Felix Winkelmann <address@hidden> writes:

> Joerg F. Wittenberger wrote:
> > True, it is paranoid, it is the safest method and it SHOULD be overly
> 
> > paranoid, i.e., not needed:
> > 1. The ##sys#standard-input is never changed at application level (it
> 
> >    must be hidden from that level), only chicken internal code can
> >    change it.
> >
> 
> 
> What about
> 
> (current-input-port <PORT>)
> 
> ?
> 
> It may be questionable (from a language lawyerly point of view), but
> it's pretty handy...

Really bad practice.  (Said with bitter sound from 20 year of
experience. ;-)

> > 2. Clean coding would never assign to ##sys#standard-input except by
> >    means of with-input-from-port and friends.
> 
> Right, but the form of current-input-port above is just
> a thin wrapper around the assignment.
> 
> > a) It wastes some CPU cycles and memory objecst.  Not so much of a
> >    problem sometimes.
> 
> I guess we have no choice to it play safe, here.

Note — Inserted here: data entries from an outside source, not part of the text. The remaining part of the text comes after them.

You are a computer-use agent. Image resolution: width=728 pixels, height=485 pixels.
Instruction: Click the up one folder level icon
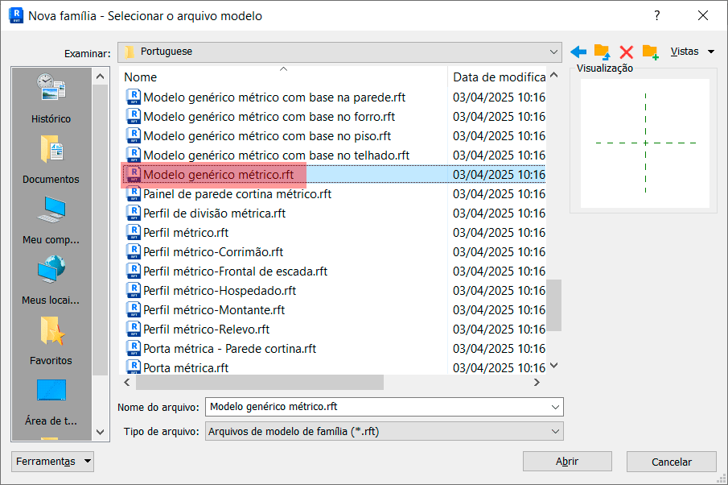coord(602,52)
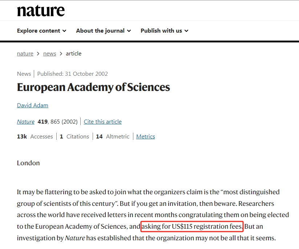Expand the Publish with us chevron
The height and width of the screenshot is (249, 299).
coord(186,31)
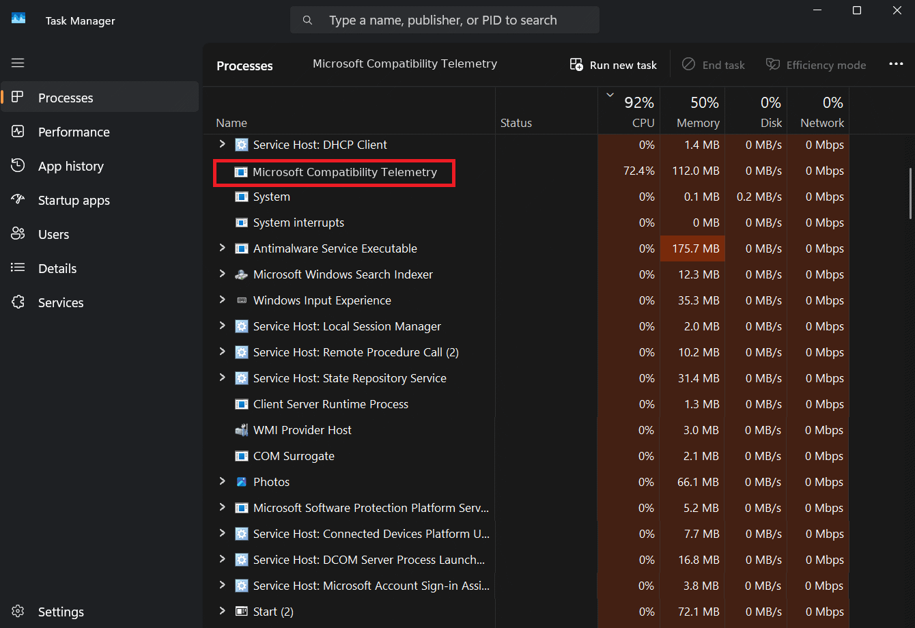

Sorry, this was actually not the main argument.  I argue against
error _correction_ code.  People have a tendency to rely on it.  They
would assign to global variables...  Hell would break loose.

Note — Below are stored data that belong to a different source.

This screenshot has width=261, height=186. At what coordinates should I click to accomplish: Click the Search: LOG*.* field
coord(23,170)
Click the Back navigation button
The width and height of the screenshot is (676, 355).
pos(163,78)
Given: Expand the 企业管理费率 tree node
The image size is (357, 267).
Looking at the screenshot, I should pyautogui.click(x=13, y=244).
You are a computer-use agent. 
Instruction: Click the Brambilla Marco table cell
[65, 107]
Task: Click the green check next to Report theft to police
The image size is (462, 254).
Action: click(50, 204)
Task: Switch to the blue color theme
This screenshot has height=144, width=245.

Still, I might be wrong altogether, but if I'm right, then we should
at most have error _detection_ code like this:

(define with-input-from-port
  (let ((values values))
    (lambda (inner thunk)
      (let ((outer '*))
        (##sys#dynamic-wind
         (lambda ()
           (set! outer ##sys#standard-input)
           (set! ##sys#standard-input inner))
         thunk
         (lambda ()
           (unless (eq? inner ##sys#standard-input)
                   (error "bad code broke the program"))
           (set! ##sys#standard-input outer)))))))

This way it would catch the errors instead of hiding them.

Hm.  Now that I see the code, I start to like it.

Cheers

/Jörg

-- 
The worst of harm may often result from the best of intentions.